====== STORED ROWS

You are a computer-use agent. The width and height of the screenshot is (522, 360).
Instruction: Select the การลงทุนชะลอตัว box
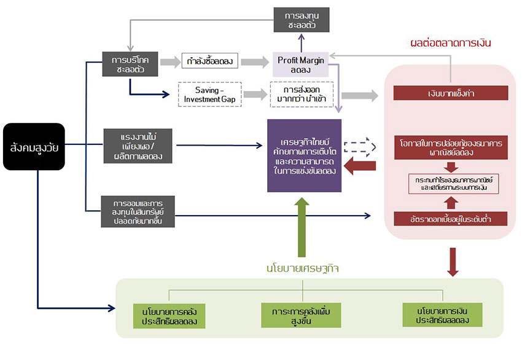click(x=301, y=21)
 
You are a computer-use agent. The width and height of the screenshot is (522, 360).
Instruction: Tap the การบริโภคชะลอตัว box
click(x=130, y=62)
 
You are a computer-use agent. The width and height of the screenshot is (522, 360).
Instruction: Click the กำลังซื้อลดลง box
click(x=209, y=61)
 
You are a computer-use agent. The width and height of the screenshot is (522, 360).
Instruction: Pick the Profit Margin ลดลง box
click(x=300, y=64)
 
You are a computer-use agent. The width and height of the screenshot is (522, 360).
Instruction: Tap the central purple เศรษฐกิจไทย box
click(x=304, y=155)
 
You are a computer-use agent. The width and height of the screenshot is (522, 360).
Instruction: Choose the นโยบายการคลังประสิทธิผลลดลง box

============
====== STORED ROWS

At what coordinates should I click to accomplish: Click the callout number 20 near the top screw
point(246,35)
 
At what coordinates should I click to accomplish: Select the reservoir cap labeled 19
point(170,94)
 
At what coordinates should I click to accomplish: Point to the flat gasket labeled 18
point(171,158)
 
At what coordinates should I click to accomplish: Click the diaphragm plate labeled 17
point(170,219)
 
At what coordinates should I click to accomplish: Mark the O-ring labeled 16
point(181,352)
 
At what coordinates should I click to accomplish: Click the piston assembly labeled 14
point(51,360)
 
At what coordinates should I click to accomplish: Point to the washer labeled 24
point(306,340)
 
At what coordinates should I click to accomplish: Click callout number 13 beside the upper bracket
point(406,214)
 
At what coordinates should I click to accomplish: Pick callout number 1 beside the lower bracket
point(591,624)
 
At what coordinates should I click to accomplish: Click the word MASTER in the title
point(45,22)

============
====== STORED ROWS

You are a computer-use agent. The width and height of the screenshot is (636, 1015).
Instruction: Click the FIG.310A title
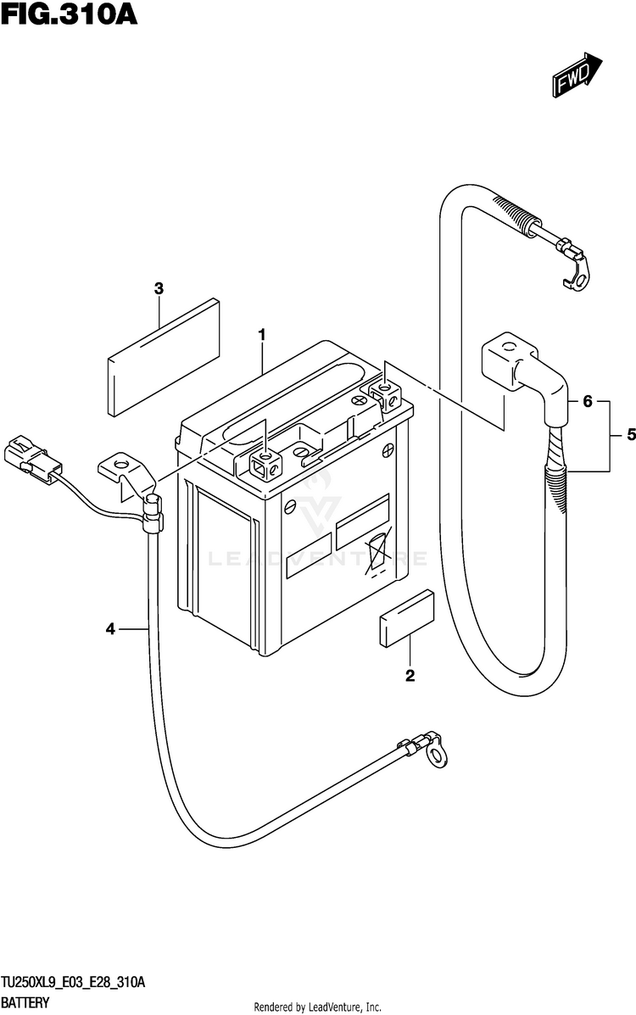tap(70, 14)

============

--- WHAT YOU ARE ASKED TO DO ---
Write out the rows again, starting at the line that contains "gasket labeled 18" and stopping after the line that contains "point(51,360)". Offset every coordinate in the answers by adding 94.

--- SOLUTION FOR THIS PROBLEM ---
At what coordinates should I click to accomplish: Point to the flat gasket labeled 18
point(265,252)
 
At what coordinates should I click to accomplish: Click the diaphragm plate labeled 17
point(264,313)
 
At what coordinates should I click to accomplish: Mark the O-ring labeled 16
point(275,446)
 
At what coordinates should I click to accomplish: Click the piston assembly labeled 14
point(145,454)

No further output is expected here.